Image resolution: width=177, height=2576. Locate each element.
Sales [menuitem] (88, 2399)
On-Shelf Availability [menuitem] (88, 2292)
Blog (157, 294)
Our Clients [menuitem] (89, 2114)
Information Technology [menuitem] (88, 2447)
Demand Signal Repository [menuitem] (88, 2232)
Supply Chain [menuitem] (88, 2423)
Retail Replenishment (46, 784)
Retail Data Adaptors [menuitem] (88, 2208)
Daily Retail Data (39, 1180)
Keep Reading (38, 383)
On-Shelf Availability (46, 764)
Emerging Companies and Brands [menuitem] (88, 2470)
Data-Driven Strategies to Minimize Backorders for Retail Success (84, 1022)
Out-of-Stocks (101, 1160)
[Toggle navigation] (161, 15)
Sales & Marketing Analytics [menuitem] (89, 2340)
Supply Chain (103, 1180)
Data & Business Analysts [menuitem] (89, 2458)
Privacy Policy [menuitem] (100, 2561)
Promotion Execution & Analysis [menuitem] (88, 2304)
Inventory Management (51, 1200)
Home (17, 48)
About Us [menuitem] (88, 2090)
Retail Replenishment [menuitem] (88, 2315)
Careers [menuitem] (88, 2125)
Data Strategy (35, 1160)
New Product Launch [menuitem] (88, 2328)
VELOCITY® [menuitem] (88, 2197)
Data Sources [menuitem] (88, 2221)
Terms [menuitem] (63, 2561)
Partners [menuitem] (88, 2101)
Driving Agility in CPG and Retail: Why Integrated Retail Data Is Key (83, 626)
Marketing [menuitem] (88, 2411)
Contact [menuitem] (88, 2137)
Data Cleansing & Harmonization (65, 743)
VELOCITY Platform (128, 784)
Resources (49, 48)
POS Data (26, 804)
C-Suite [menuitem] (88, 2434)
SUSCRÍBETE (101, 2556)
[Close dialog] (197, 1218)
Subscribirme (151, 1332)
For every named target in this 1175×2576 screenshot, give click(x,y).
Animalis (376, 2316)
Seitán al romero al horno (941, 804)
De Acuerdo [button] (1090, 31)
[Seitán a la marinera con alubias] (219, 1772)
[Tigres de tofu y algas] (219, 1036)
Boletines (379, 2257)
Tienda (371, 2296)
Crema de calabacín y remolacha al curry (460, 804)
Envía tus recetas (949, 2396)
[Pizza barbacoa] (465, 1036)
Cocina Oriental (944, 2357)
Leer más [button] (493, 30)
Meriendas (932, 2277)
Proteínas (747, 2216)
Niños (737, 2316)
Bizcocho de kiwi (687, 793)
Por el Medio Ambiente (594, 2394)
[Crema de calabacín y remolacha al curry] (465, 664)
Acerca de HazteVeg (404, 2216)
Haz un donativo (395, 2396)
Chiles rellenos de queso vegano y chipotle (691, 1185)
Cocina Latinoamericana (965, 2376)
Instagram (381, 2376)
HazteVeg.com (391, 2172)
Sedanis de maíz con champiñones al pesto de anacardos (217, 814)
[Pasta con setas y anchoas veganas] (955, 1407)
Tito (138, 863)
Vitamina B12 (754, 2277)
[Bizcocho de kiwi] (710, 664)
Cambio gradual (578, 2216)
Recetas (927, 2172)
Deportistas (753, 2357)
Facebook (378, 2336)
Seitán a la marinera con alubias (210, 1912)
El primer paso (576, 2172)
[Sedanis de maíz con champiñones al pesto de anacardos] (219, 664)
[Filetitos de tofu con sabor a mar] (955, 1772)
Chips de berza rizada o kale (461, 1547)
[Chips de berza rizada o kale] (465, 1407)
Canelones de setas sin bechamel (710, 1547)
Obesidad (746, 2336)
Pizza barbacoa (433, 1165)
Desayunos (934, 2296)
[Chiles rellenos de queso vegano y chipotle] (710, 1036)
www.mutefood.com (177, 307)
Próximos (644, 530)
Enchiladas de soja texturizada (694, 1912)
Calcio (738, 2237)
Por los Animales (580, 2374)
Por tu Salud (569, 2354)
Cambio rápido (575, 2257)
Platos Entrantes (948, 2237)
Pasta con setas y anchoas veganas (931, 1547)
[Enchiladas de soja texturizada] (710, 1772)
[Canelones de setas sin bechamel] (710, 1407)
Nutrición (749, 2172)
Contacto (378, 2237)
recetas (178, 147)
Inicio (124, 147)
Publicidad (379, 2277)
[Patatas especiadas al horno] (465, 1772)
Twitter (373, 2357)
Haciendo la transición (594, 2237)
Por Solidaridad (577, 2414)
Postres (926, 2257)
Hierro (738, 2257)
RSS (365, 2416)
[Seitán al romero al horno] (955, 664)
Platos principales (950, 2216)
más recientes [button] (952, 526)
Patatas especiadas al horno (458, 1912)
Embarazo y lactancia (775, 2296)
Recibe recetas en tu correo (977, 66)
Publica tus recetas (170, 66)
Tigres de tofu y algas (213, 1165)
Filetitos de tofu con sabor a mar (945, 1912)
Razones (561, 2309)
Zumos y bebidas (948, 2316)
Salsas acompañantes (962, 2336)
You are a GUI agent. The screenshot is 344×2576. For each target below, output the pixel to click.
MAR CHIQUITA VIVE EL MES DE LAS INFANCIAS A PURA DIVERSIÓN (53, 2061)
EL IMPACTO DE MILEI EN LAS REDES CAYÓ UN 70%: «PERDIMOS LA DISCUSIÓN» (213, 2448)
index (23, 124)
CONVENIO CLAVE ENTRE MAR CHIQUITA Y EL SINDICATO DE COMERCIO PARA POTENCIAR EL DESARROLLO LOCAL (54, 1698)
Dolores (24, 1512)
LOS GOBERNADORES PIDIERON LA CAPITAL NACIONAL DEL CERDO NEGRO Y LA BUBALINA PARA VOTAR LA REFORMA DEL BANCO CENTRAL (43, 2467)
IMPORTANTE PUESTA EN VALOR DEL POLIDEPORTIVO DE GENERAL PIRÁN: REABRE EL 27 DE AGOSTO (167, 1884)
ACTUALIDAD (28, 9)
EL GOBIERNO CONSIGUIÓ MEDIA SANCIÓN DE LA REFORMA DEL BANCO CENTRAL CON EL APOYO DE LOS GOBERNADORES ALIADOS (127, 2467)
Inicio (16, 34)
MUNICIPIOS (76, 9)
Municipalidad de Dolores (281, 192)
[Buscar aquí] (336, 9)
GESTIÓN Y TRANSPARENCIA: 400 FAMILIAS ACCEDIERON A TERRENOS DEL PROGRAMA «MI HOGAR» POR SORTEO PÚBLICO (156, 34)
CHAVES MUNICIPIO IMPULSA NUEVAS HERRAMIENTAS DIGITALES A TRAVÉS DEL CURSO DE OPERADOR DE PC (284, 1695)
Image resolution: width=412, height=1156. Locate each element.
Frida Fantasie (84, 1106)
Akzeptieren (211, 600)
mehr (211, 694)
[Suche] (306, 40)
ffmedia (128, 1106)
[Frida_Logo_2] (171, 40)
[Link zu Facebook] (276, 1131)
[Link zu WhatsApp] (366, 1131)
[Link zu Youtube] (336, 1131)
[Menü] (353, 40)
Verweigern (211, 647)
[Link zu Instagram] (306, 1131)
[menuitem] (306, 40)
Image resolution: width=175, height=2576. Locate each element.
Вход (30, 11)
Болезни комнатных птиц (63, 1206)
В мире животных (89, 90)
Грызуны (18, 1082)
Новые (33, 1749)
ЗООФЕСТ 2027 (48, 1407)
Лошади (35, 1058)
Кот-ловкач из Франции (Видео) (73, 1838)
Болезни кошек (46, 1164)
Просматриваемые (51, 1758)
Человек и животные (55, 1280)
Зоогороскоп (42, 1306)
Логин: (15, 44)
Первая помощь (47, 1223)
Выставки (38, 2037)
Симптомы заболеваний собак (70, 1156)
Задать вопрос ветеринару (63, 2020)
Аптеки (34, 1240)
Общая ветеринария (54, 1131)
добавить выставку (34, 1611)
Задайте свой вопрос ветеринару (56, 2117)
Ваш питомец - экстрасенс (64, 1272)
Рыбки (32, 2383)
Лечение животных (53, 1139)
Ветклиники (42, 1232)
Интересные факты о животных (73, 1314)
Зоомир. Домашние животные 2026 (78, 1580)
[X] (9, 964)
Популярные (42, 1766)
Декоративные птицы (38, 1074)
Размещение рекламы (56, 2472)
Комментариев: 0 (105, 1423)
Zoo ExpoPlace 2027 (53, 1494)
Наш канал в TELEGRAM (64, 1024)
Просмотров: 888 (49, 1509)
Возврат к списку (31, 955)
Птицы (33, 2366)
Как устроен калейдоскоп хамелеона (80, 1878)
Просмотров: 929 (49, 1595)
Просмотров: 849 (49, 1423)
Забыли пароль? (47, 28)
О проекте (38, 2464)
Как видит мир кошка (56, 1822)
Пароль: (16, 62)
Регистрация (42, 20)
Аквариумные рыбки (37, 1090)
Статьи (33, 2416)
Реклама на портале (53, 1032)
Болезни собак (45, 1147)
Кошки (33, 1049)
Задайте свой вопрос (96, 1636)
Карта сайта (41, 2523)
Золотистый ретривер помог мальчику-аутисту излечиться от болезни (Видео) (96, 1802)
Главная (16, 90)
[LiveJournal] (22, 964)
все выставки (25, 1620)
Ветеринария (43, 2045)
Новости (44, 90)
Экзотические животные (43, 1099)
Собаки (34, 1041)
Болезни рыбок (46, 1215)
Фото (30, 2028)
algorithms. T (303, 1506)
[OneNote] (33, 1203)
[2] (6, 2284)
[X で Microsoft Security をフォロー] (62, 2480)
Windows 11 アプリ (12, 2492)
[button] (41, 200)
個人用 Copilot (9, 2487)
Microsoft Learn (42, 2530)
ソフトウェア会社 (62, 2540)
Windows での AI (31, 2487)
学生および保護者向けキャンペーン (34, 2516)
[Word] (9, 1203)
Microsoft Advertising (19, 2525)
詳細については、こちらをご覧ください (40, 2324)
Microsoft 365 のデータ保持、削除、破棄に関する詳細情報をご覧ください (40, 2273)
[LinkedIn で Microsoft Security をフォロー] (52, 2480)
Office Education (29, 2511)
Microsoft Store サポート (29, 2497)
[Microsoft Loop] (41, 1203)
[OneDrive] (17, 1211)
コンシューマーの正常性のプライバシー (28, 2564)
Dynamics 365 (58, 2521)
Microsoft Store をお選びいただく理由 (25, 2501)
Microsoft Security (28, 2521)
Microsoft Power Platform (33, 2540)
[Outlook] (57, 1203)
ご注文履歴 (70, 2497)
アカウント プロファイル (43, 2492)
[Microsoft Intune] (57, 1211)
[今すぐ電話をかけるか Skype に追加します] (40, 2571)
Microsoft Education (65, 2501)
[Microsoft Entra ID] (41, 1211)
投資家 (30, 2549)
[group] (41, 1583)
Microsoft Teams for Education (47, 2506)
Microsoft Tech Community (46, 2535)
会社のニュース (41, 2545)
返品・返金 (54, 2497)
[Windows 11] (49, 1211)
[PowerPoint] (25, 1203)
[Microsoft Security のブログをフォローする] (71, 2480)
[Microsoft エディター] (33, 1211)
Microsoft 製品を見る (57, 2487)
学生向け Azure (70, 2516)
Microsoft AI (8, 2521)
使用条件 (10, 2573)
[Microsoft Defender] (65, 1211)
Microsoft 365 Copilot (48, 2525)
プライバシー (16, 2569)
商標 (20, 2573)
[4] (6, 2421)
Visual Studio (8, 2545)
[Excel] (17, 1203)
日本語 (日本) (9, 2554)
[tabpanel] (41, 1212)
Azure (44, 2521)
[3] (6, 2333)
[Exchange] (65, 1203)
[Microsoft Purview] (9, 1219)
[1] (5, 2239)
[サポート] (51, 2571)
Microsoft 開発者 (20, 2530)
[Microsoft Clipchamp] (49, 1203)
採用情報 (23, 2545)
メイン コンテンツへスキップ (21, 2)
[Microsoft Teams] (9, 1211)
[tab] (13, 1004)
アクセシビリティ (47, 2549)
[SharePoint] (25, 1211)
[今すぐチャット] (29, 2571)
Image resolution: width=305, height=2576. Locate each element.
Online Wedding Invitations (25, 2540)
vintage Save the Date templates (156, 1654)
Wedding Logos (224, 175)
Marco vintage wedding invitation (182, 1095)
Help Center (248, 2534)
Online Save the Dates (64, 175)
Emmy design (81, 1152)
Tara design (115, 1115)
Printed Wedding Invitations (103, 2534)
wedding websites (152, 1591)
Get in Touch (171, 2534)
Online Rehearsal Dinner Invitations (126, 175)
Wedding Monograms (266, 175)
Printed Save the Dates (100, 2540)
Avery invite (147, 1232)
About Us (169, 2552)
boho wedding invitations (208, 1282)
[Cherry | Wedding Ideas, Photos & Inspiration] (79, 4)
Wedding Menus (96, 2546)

•••

§ Task requirements
What lines in the material include the string "button"? Pull each one out.

§ Solution to the problem
De Acuerdo [button] (1090, 31)
Leer más [button] (493, 30)
más recientes [button] (952, 526)
[button] (41, 200)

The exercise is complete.